Friday, May 14, 2010

Another Installment of Angry Rejection Mail

We (meaning I and the majority of the staff at Prick of the Spindle) think the gross majority of e-mails sent in angry, impulsive response to rejections (even the nicest and most helpful of rejections) are largely hilarious.

A while back (don't ask me how long ago) I posted an article I wrote featuring some of the best hilarity-inducing e-mails. Due to the more or less steady influx of such letters (which I attribute to the more or less steady stream of rejections we send), I think featuring these every now and then might be good for a larf.

One note, however: we have noticed a strong trend. Since implementing the Submishmash submission manager, we have noticed that both a) the decrease in overall submissions received and b) the increase in quality of submissions received has coincided with a sharp decrease in the number of angry rejection mail (ARM).

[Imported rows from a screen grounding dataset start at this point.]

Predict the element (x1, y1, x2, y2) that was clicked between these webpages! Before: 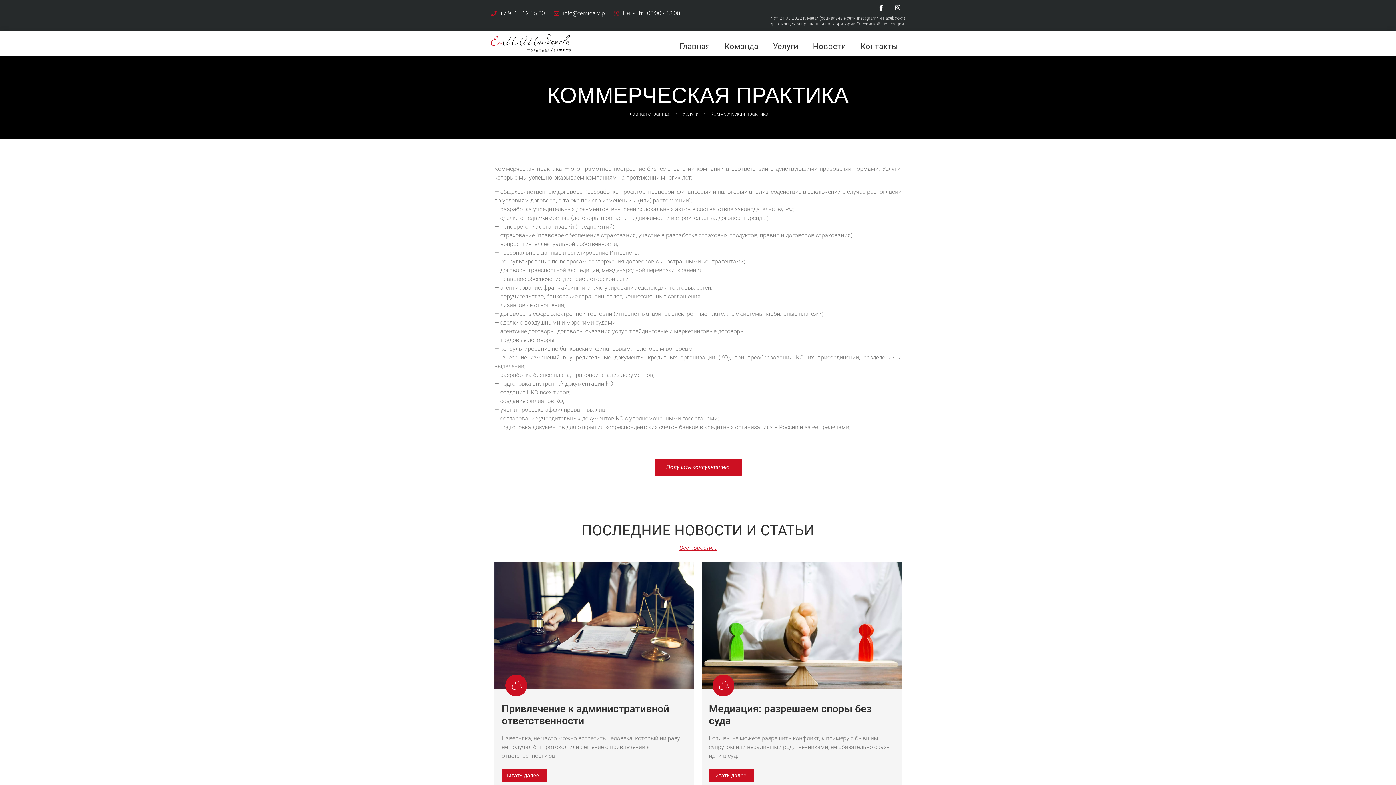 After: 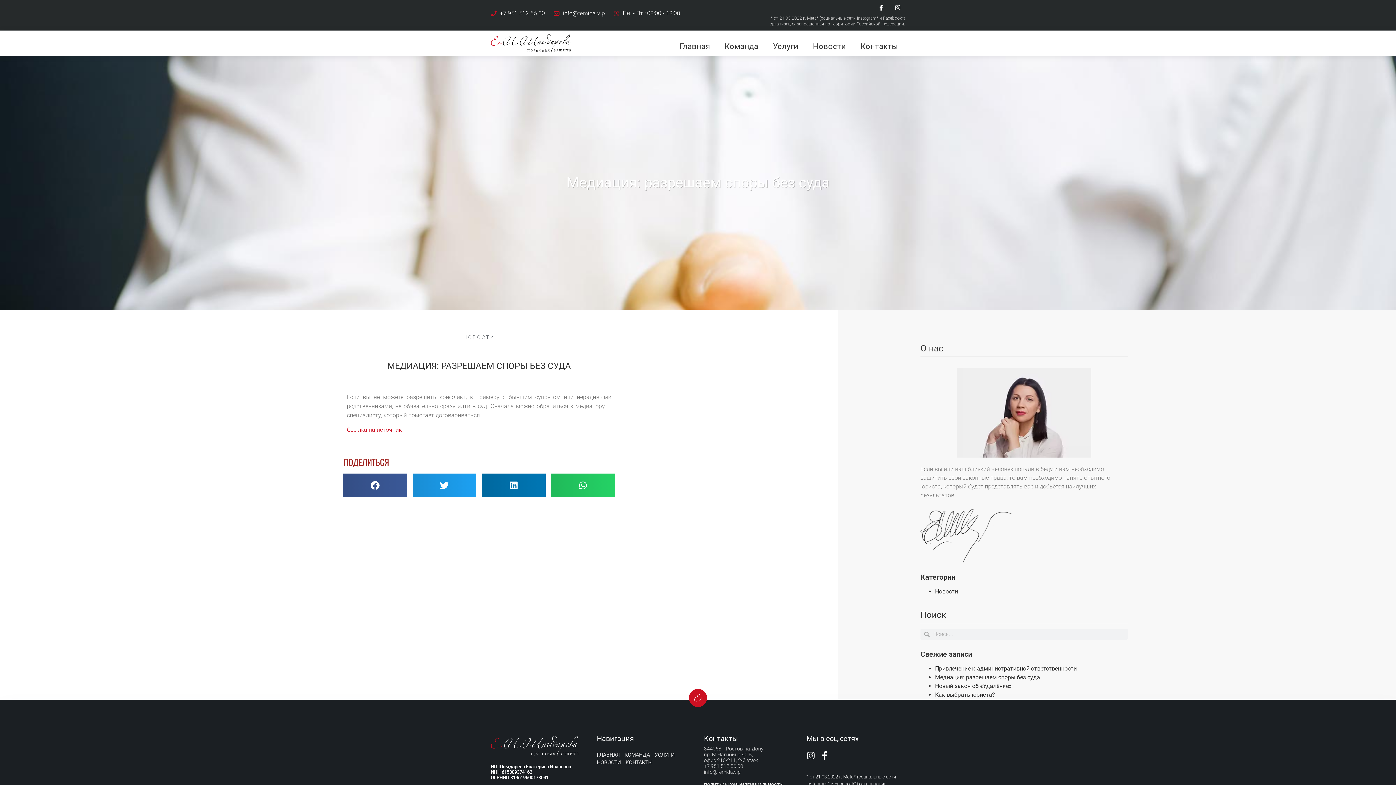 Action: label: Медиация: разрешаем споры без суда bbox: (709, 703, 871, 727)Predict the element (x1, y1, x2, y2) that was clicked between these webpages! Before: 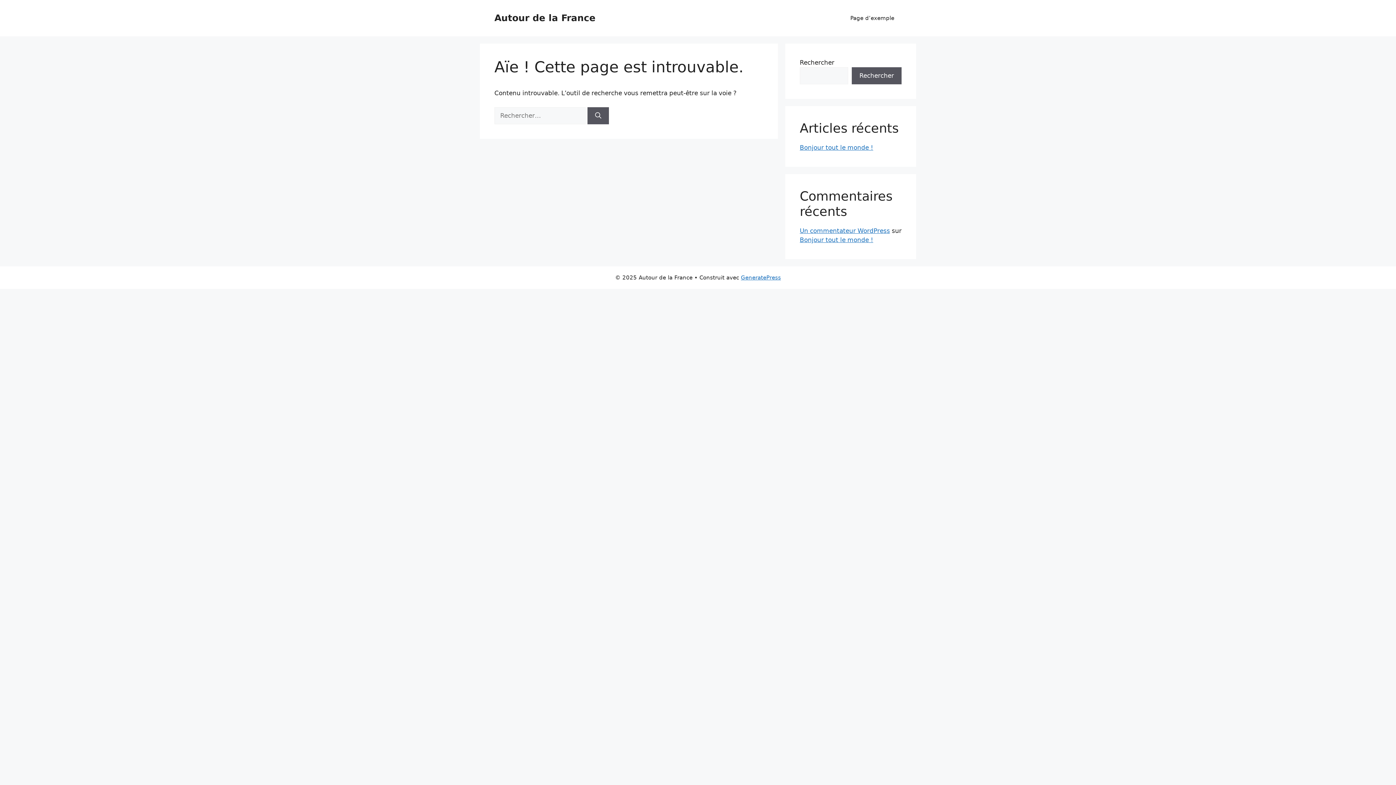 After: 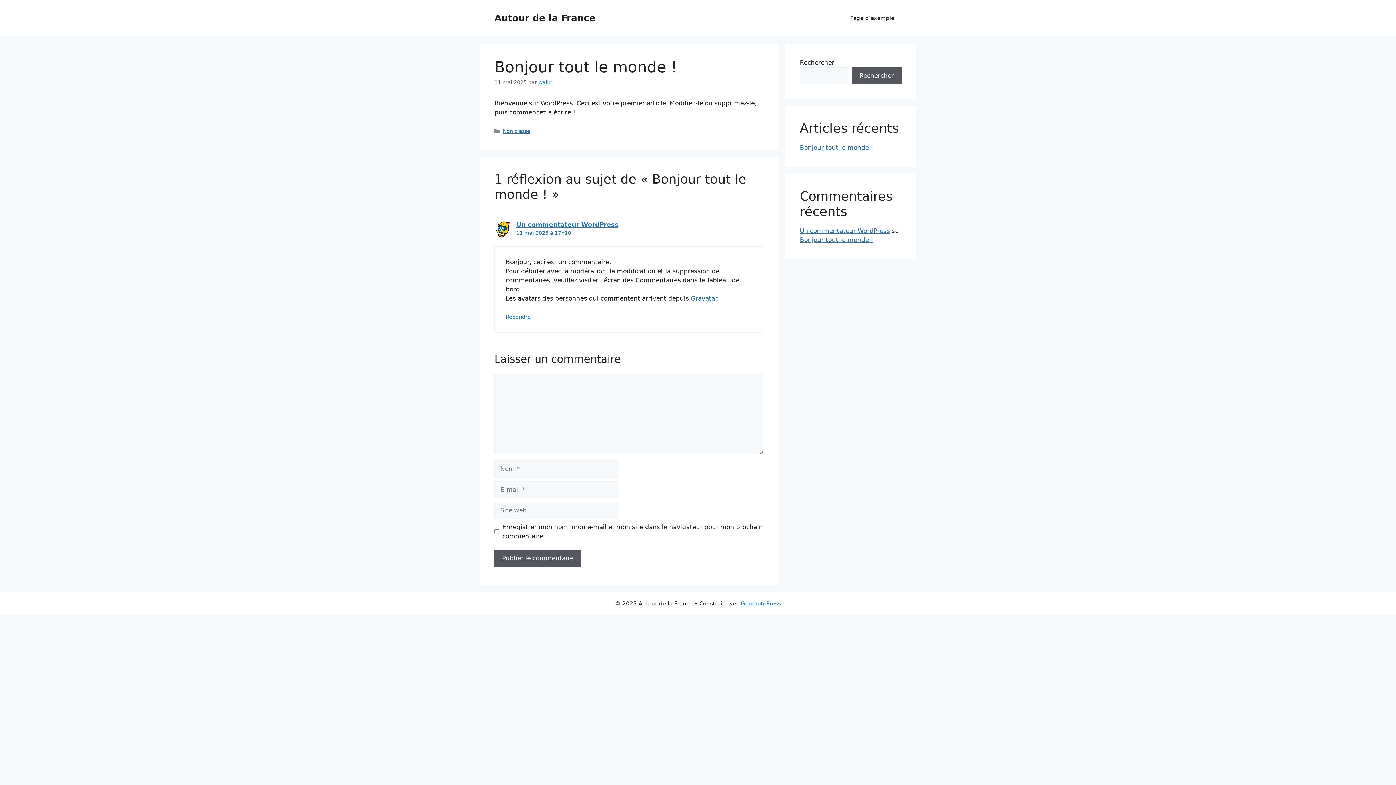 Action: label: Bonjour tout le monde ! bbox: (800, 144, 873, 151)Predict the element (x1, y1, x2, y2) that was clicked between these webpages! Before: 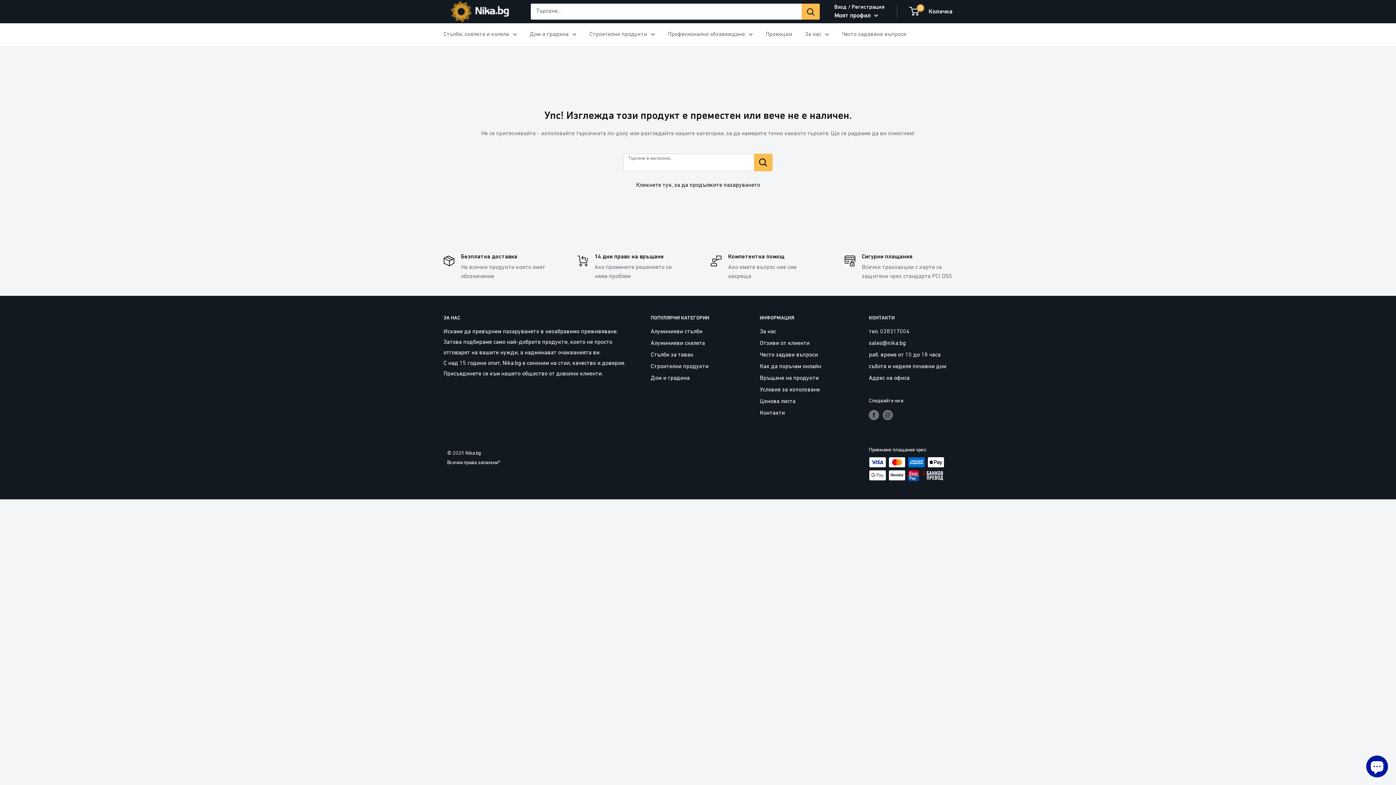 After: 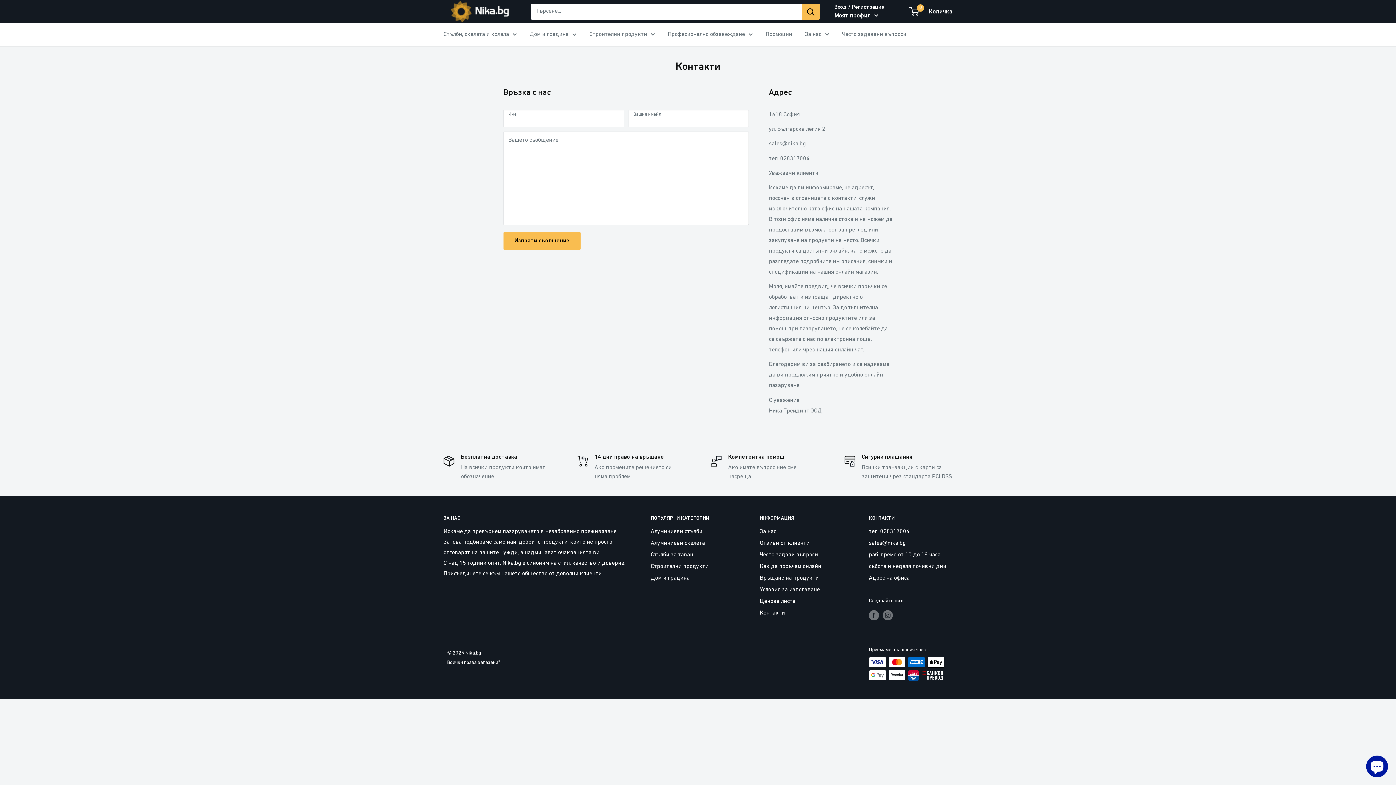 Action: label: Адрес на офиса bbox: (869, 372, 952, 384)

Coincidence? Perhaps. Or...not so much.

Without further ado, ARM #1 of this installment:

You would have found everything that you suggested if you read the story slowly. Not every story can be understood, even if it is written simply and expecially if it is more complex than it initially appears, if it is quickly read. But today's editors are more than often too overwhelmed with and desensitized by submissions to read them any other way. Thus, contemporary literature has become like so many other things in this country--a cheap product to be quickly consumed in vast quantities.

As for the parotting dialogue, that is the character's personality, a personality strongly based on a real person.

Writer X


5. "expecially" should provide some idea of the quality of writing we're dealing with here
4. "Today's editors." Yeah. I'll let that one stand on its own.
3. Submissions don't desensitize me--this work is my passion. I am, however, becoming better at analyzing the volumes of work that come in and determing whether something can be "rescued" by editing, or if it is flawed at its very heart and the result of a writer not yet developed.
2. Yeah, we're all about that "cheap product." We're Wal-Mart shoppers. Faded Glory over Gucci.

And the best one yet...
1. Oh yes, fiction is always best when it imitates life and actual people and events closely. After all, that's what fiction's all about--staying true to the events, not the story. Nonfiction is for the birds!

~

5 comments:

R. Gay said...

Oh yes... slow reading as the key to unlocking genius.

Indeed.

SubmishMash said...

Submishmash feels horrible that it might be responsible for your decrease in ARMs. We've discussed with our team in Mumbia and will start immediately on the Random ARM Generator (RAG). Will be included in the next release.

Cynthia Reeser said...

Roxane, I knew you would feel me on this.

Submishmash, we agree that is the logical next step. We look forward to the RAG with great anticipation.

James Tadd Adcox said...

I guess PotS is just another one o' them high-volume literary clearinghouse sacrificing quality for insanely high profits.

Cynthia Reeser said...

Haha! That's us--rolling in profits.